# Start of PASSAGE TO READ
Research:Understanding Curious and Critical Readers

Tracked in Phabricator:
Task T293036
16:48, 15 October 2021 (UTC)
Dani S. Bassett
David Lydon-Staley
Shubhankar Patankar
Perry Zurn
Duration:  2021-September – ??

This page documents a research project in progress.
Information may be incomplete and change as the project progresses.
Please contact the project lead before formally citing or reusing results from this page.

As part of the strategic direction “Knowledge as a Service”, the Wikimedia Research team is developing new approaches to support the users of the Wikimedia projects in preserving the reliability and integrity of Wikimedia projects [1] (including the problem of disinformation and misinformation[2]). The main focus has been on content directly or supporting editors[3][4]. Here we want to approach this problem from the perspective of readers who are consuming the content:

The rise of misinformation and disinformation keeps us up at night. No law or fancy new AI is going to solve the problem. We all have to be a little more vigilant, a little more thoughtful, a little more careful when sharing information -- and every once in a while we need to call bullshit when we see it.
# End of PASSAGE TO READ
# Start of GIVEN INFORMATION
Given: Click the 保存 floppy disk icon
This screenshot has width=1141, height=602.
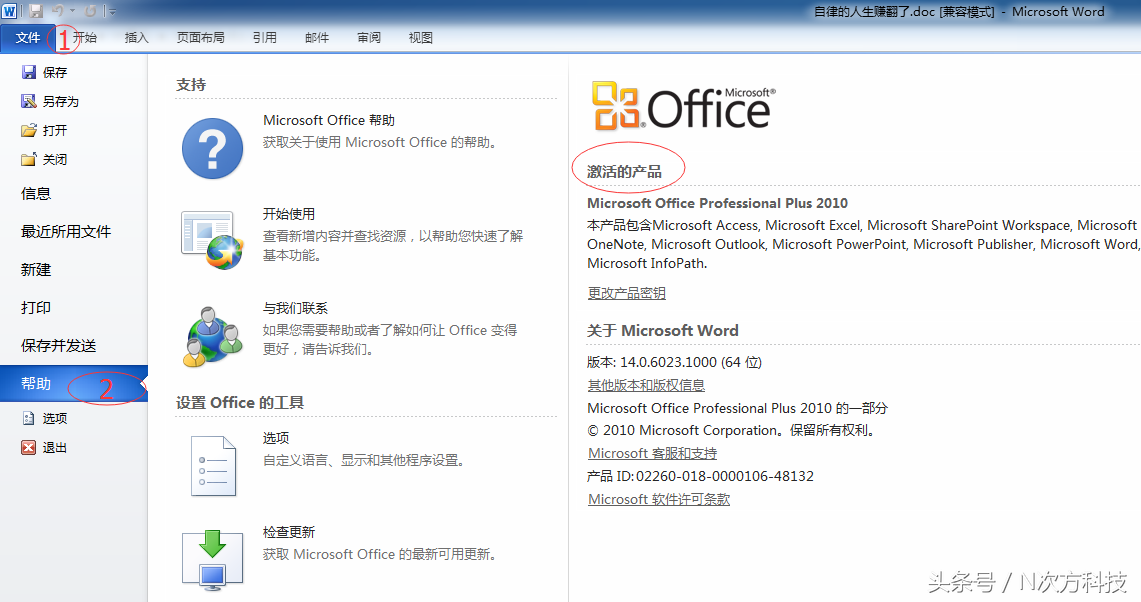Looking at the screenshot, I should pos(29,71).
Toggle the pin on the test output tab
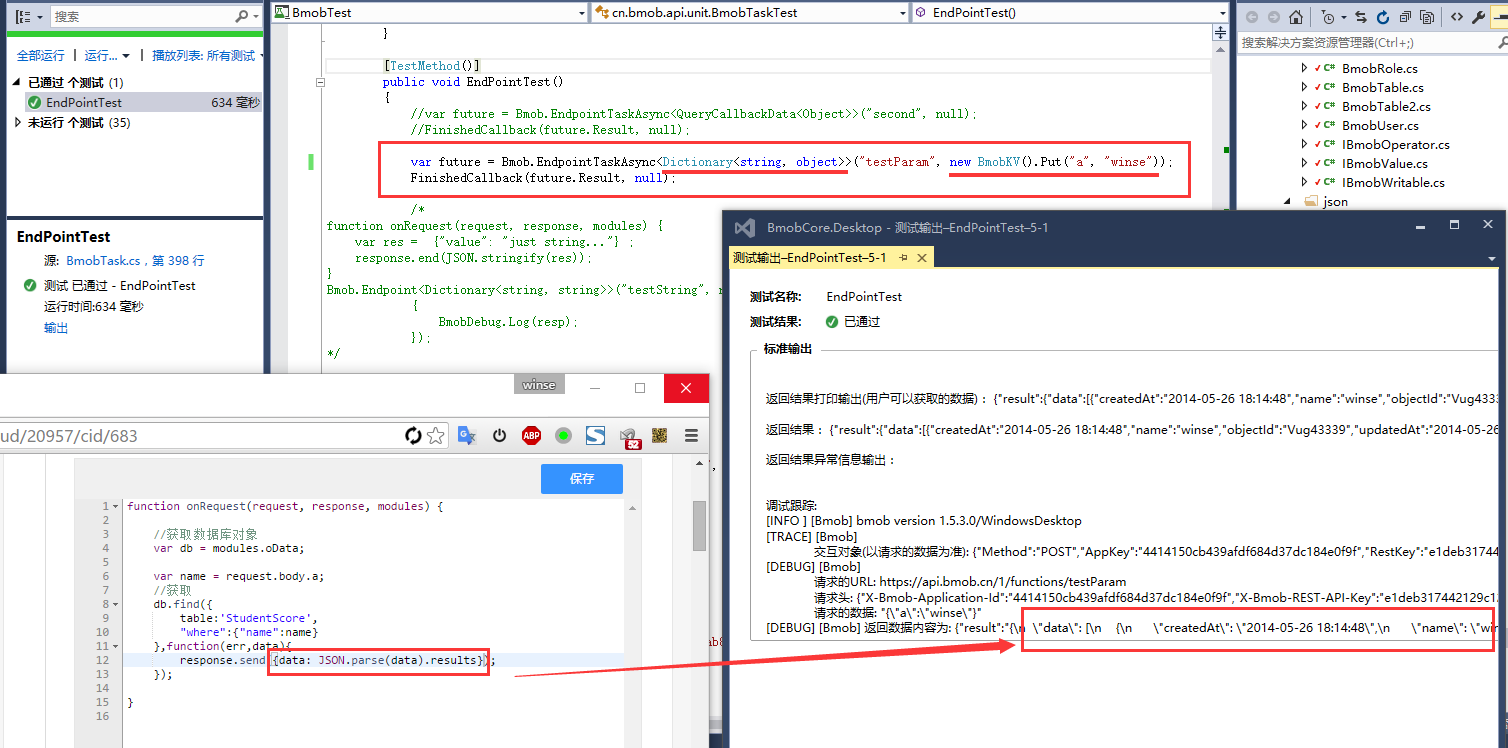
# End of GIVEN INFORMATION
## SET PROBLEM 1:
Translate this sentence from the project page into Spanish: "No law or fancy new AI is going to solve the problem."
## SET PROBLEM 2:
List every person named on the project page.
Nothing in the data is needed here.

## EXERCISE RESULT 1:
Ninguna ley ni ninguna nueva y sofisticada IA va a resolver el problema.

## EXERCISE RESULT 2:
Dani S. Bassett, David Lydon-Staley, Shubhankar Patankar, Perry Zurn